---------- INPUT RECORDS
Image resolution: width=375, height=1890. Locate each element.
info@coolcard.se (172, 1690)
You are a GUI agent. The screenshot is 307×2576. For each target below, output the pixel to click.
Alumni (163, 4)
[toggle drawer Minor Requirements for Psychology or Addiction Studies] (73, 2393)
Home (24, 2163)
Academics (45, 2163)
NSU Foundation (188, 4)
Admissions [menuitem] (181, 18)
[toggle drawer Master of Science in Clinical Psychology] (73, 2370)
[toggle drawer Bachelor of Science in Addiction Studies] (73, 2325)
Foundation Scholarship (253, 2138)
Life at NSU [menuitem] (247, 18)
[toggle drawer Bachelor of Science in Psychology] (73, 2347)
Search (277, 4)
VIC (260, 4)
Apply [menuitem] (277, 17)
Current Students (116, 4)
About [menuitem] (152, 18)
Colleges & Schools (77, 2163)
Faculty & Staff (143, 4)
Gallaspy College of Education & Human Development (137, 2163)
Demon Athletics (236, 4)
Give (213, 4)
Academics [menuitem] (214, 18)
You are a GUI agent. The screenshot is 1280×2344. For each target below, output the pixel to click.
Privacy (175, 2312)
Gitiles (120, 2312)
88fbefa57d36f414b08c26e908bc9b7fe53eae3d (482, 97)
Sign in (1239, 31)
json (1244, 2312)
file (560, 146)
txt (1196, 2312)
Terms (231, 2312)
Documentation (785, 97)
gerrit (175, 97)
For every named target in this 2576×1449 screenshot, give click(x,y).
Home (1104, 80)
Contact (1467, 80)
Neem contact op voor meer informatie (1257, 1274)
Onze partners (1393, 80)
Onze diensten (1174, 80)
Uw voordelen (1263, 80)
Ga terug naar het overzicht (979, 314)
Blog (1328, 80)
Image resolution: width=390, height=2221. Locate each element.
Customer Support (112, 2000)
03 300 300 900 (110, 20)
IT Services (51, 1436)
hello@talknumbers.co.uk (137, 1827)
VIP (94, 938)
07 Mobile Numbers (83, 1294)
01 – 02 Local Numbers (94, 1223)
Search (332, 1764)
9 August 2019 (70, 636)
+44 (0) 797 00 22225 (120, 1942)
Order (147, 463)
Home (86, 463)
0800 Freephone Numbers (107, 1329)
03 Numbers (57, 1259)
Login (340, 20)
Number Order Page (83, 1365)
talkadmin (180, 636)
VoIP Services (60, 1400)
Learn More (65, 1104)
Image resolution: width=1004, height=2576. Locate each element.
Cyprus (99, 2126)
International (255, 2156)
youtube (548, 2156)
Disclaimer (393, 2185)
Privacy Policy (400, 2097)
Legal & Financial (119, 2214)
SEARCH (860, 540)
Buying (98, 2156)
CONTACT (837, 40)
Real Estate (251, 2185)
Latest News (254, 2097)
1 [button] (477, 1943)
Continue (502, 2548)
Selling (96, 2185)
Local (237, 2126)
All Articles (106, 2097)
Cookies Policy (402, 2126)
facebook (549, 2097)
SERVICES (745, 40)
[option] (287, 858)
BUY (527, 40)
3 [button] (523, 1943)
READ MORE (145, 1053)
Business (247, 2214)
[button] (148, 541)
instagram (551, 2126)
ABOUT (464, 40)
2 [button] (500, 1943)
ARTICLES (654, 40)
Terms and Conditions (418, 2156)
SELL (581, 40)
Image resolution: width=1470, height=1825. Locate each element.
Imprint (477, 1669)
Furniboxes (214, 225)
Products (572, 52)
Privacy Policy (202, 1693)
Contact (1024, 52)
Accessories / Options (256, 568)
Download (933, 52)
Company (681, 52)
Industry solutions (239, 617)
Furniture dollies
--------------------
— TASK BRIEF —
Each line of the listing should be copied exactly, with none left out.

— SOLVED PROBLEM —
Image resolution: width=375, height=1890. Locate each element.
info@coolcard.se (172, 1690)
You are a GUI agent. The screenshot is 307×2576. For each target below, output the pixel to click.
Alumni (163, 4)
[toggle drawer Minor Requirements for Psychology or Addiction Studies] (73, 2393)
Home (24, 2163)
Academics (45, 2163)
NSU Foundation (188, 4)
Admissions [menuitem] (181, 18)
[toggle drawer Master of Science in Clinical Psychology] (73, 2370)
[toggle drawer Bachelor of Science in Addiction Studies] (73, 2325)
Foundation Scholarship (253, 2138)
Life at NSU [menuitem] (247, 18)
[toggle drawer Bachelor of Science in Psychology] (73, 2347)
Search (277, 4)
VIC (260, 4)
Apply [menuitem] (277, 17)
Current Students (116, 4)
About [menuitem] (152, 18)
Colleges & Schools (77, 2163)
Faculty & Staff (143, 4)
Gallaspy College of Education & Human Development (137, 2163)
Demon Athletics (236, 4)
Give (213, 4)
Academics [menuitem] (214, 18)
You are a GUI agent. The screenshot is 1280×2344. For each target below, output the pixel to click.
Privacy (175, 2312)
Gitiles (120, 2312)
88fbefa57d36f414b08c26e908bc9b7fe53eae3d (482, 97)
Sign in (1239, 31)
json (1244, 2312)
file (560, 146)
txt (1196, 2312)
Terms (231, 2312)
Documentation (785, 97)
gerrit (175, 97)
For every named target in this 2576×1449 screenshot, give click(x,y).
Home (1104, 80)
Contact (1467, 80)
Neem contact op voor meer informatie (1257, 1274)
Onze partners (1393, 80)
Onze diensten (1174, 80)
Uw voordelen (1263, 80)
Ga terug naar het overzicht (979, 314)
Blog (1328, 80)
Image resolution: width=390, height=2221. Locate each element.
Customer Support (112, 2000)
03 300 300 900 (110, 20)
IT Services (51, 1436)
hello@talknumbers.co.uk (137, 1827)
VIP (94, 938)
07 Mobile Numbers (83, 1294)
01 – 02 Local Numbers (94, 1223)
Search (332, 1764)
9 August 2019 (70, 636)
+44 (0) 797 00 22225 (120, 1942)
Order (147, 463)
Home (86, 463)
0800 Freephone Numbers (107, 1329)
03 Numbers (57, 1259)
Login (340, 20)
Number Order Page (83, 1365)
talkadmin (180, 636)
VoIP Services (60, 1400)
Learn More (65, 1104)
Image resolution: width=1004, height=2576. Locate each element.
Cyprus (99, 2126)
International (255, 2156)
youtube (548, 2156)
Disclaimer (393, 2185)
Privacy Policy (400, 2097)
Legal & Financial (119, 2214)
SEARCH (860, 540)
Buying (98, 2156)
CONTACT (837, 40)
Real Estate (251, 2185)
Latest News (254, 2097)
1 [button] (477, 1943)
Continue (502, 2548)
Selling (96, 2185)
Local (237, 2126)
All Articles (106, 2097)
Cookies Policy (402, 2126)
facebook (549, 2097)
SERVICES (745, 40)
[option] (287, 858)
BUY (527, 40)
3 [button] (523, 1943)
READ MORE (145, 1053)
Business (247, 2214)
[button] (148, 541)
instagram (551, 2126)
ABOUT (464, 40)
2 [button] (500, 1943)
ARTICLES (654, 40)
Terms and Conditions (418, 2156)
SELL (581, 40)
Image resolution: width=1470, height=1825. Locate each element.
Imprint (477, 1669)
Furniboxes (214, 225)
Products (572, 52)
Privacy Policy (202, 1693)
Contact (1024, 52)
Accessories / Options (256, 568)
Download (933, 52)
Company (681, 52)
Industry solutions (239, 617)
Furniture dollies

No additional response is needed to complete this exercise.